Requirement
Scan the entries below. List each line with "Viewport".

==== Dataset excerpts

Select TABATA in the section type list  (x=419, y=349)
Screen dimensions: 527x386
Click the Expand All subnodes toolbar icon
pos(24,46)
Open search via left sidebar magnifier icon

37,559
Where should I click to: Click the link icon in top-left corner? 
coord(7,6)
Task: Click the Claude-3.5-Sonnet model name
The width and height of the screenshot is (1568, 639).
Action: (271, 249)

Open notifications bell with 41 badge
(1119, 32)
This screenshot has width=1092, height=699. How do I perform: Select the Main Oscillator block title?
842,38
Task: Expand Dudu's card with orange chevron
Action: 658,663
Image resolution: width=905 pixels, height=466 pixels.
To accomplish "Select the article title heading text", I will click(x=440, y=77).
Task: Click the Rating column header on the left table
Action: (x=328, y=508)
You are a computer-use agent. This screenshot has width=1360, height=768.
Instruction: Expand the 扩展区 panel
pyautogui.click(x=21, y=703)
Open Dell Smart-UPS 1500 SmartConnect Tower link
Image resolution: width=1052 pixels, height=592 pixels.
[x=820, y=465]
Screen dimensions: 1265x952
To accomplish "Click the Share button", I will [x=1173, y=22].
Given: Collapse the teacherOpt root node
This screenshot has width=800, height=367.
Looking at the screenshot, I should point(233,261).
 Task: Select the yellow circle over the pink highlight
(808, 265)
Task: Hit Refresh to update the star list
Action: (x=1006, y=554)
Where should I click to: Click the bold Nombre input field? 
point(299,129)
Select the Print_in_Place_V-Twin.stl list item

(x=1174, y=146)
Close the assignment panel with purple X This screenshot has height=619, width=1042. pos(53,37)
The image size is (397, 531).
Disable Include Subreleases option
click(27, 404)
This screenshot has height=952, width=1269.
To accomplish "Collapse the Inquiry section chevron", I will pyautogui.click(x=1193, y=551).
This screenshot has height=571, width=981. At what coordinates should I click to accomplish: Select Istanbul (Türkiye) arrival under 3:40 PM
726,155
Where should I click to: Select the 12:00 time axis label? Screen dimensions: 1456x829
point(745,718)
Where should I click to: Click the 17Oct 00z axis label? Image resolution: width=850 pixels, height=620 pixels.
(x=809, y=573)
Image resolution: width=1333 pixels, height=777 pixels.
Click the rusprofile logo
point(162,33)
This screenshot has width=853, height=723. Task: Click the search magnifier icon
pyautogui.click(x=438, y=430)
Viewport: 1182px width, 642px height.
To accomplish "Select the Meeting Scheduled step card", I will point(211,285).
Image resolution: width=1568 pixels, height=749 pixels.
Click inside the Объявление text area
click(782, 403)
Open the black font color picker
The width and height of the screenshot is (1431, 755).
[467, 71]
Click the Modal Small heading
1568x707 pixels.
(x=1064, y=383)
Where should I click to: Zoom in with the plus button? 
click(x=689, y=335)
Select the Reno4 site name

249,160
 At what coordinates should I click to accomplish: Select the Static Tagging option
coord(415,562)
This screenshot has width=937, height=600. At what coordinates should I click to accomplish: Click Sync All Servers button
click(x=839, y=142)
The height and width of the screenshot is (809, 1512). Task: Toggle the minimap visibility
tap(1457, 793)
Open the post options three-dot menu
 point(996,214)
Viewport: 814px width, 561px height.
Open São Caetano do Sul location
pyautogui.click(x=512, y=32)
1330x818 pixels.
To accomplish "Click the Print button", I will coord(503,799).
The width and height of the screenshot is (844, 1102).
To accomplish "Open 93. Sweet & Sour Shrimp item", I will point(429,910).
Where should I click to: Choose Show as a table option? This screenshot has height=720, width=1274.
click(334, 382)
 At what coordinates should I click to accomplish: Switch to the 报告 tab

========

Result of the task
Viewport: 1182px width, 642px height.
Viewport: 814px width, 561px height.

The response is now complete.